Newer strategies for surgical patients include using the non-opioid medication gabapentin, which acts on the central nervous system to chemically adjust the perception of pain versus an opioid or nonsteroidal medication reducing pain. Another new technique, directed at reducing incisional pain, is to use a nerve block or numbing a surgical site prior to the first cut, in addition to the procedure’s regular anesthesia.
Within several surgical specialties, collaborative quality initiatives (CQI) have formed to collect data and improve patient outcomes, including pain management. Michigan Opioid Prescribing Engagement Network (MI-OPENS) takes a preventive approach by focusing on acute care prescribing and practices in surgery, dentistry, emergency medicine and trauma. Eickenroth notes that many surgical service lines participate in CQIs and MI-OPENS works within many areas to institute recommendations.
According to Ward Gillett, MD, at Bay Area Urology Associates, Traverse City urologists have been part of the statewide Michigan Urological Surgery Improvement Collaborative (MUSIC) since it formed in 2011, joining with 52 other practices and over 200 physicians in a consortium focused on improving quality of prostate cancer care. This CQI later led to MUSIC ROCKS (Reducing Operative Complications from Kidney Stones). By collecting and sharing patient data from a broad range of communities and clinical practices, urologists locally and across the state are recognizing and addressing issues that could cause post-surgical pain. Benefits include greater consistency in treatment and prevention strategies, resulting in reduced post-surgical pain and related emergency room visits.
Patients with severe chronic pain require more complex approaches such as those addressed at the Munson Healthcare Pain Clinic located at Munson Community Health Center.
When the pain clinic opened in 1991, one physician saw patients one day per week. Today, the multidisciplinary clinic runs five days per week with four physicians, two psychologists, two nurse practitioners and three physical therapists on staff. Treatment options are broad and individualized to each patient, ranging from topical and oral medications, non-opioid alternatives, exercise and physical therapy, implantable medication delivery systems, nerve stimulators and interventional procedures. The role of depression in chronic pain management is also addressed.

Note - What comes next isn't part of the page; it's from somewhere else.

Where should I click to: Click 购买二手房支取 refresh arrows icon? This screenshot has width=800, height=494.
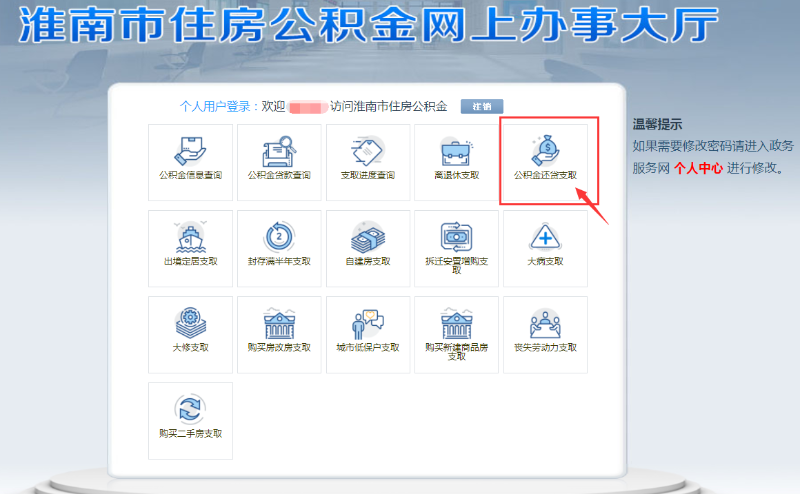pyautogui.click(x=190, y=407)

Anesthesiologist Richard Burke, MD, is one of four pain clinic physicians. Board certified in pain management as well as anesthesia, Dr. Burke specializes in spinal cord stimulation utilizing a new generation of implantable technology that has been successful for patients experiencing significant nerve pain such as those with severe back or neck issues.
“Most of these patients have failed back or neck surgery, and are left with no further surgical options,” he said, noting that chronic pain emanating from the central nervous system is constant and does not diminish with rest or at night. Stimulators have occasionally been used in the head, for post trauma, some strokes and some partial nerve cord issues.
Battery operated nerve stimulators are implanted in the body and provide ongoing stimulation to the spinal cord, offering relief from constant pain. After implantation, batteries are replaced about every 10 years. While electrostimulation has been an option for years, the new generation of technology is smaller, longer lasting and more accessible and effective.
Dr. Burke implants about eight stimulators per month.
“This is one of the greatest areas of change within the practice of pain management,” he said. “The real heroes are the engineers who developed this [technology].”
According to Dr. Burke, another pain clinic procedure that addresses neck pain are cervical rhizotomies, a minimally invasive procedure also known as radiofrequency ablations, that cauterizes the pain-causing nerves that cause pain which eliminates the transmission of pain signals to the brain.